Simple is sexy.
Earlier this week, Santa Monica Studio launched a redesigned logo and completed arguably one of the most dauntingly under-appreciated projects a design team can tackle.
To some, a logo is just that. It doesn’t stand for or symbolize anything.
To others, particularly those designing it, a logo encapsulates a company’s very identity – everything it is and everything it offers. A logo can convey what the organization’s mission and vision – everything it is trying to accomplish. In a best case scenario, a logo will evoke a visually enticing affinity to the organization so when you see it, you feel something good. With such seemingly unattainable expectations, it is no wonder logo redesign projects are typically characterized by heavy costs and extended timelines. This isn’t something you can afford (in every sense of the word) to get wrong.
One of the trickiest parts of designing a new logo is striking a balance between the influence of contemporary design and the tempting pull of trendy styles. In other words, your logo is (hopefully) going to be around for a while. So you want something that transcends trends.

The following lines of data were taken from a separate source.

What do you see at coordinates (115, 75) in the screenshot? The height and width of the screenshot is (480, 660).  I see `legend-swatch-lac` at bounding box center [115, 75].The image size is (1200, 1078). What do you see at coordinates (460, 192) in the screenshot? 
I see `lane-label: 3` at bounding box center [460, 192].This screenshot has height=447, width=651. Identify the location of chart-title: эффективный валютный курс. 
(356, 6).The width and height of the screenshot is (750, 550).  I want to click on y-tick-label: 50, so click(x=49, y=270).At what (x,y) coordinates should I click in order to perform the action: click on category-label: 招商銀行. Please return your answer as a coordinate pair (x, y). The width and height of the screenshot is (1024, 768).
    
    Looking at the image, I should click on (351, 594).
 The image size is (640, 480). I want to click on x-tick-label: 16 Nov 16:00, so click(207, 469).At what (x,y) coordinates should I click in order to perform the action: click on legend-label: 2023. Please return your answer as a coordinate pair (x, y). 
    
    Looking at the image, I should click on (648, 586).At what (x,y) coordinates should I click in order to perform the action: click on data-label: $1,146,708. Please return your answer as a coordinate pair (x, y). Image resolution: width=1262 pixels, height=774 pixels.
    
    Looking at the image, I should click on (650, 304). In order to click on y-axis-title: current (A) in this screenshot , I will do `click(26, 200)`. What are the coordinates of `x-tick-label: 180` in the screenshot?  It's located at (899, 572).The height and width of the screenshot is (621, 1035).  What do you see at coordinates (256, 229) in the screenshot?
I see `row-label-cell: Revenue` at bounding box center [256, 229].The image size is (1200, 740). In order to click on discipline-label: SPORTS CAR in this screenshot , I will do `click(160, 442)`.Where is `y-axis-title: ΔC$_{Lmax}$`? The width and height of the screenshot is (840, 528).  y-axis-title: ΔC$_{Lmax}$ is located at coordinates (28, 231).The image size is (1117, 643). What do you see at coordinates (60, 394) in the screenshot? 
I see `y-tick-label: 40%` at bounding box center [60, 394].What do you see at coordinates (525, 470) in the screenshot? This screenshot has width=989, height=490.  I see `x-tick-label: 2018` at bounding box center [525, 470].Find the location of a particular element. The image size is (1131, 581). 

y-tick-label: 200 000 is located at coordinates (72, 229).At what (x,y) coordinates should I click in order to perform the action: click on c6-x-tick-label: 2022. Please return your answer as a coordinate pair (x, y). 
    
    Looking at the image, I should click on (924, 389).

When I saw Santa Monica’s new logo, I was initially reminded of some logos from the 70s when bold and repeating lines were king. In many cases, these lines were heavily influenced by the first letter of the organisation. You can see this influence in Santa Monica Studio’s revised logo – if you put the left-most shapes on top of those on the right, you get an “S”. This makes sense since we read left-to-right and the logo is horizontally dominant, so our eye naturally connects these shapes. This is a nice approach to avoid tying one’s logo to a particular time because it transcends style generations in a sort of what’s-old-is-new-again kind of way.
This design achieves a modern look-and-feel through flexibility. Santa Monica can adapt this logo to frame and highlight each of their games, associating the studio with high profile titles like God of War. This is particularly useful when the studio plays more of a “presenting” role and would like to link up with recognizable games it made possible but didn’t necessarily develop – like Journey.
I am typically quite critical of rebranded logos because companies often rely too heavily on a new logo to revitalize the business. Rebranding requires a significant investment in marketing and PR in order to communicate “what was”, “what is”, and most importantly “why it is”.
On its own, this wouldn’t be enough to wholly forgive the God of War team layoffs in February and terminating the four-year development of a new IP. But Santa Monica’s new logo reveal is cleverly timed with its move into a new studio home, The Reserve. Visually, it is much more simple and mature. Symbolically, it represents a new era of games from the storied Sony studio.
Now that you’re done reading, Google “logos gone wrong” to see why companies rightfully invest in proper rebranding projects.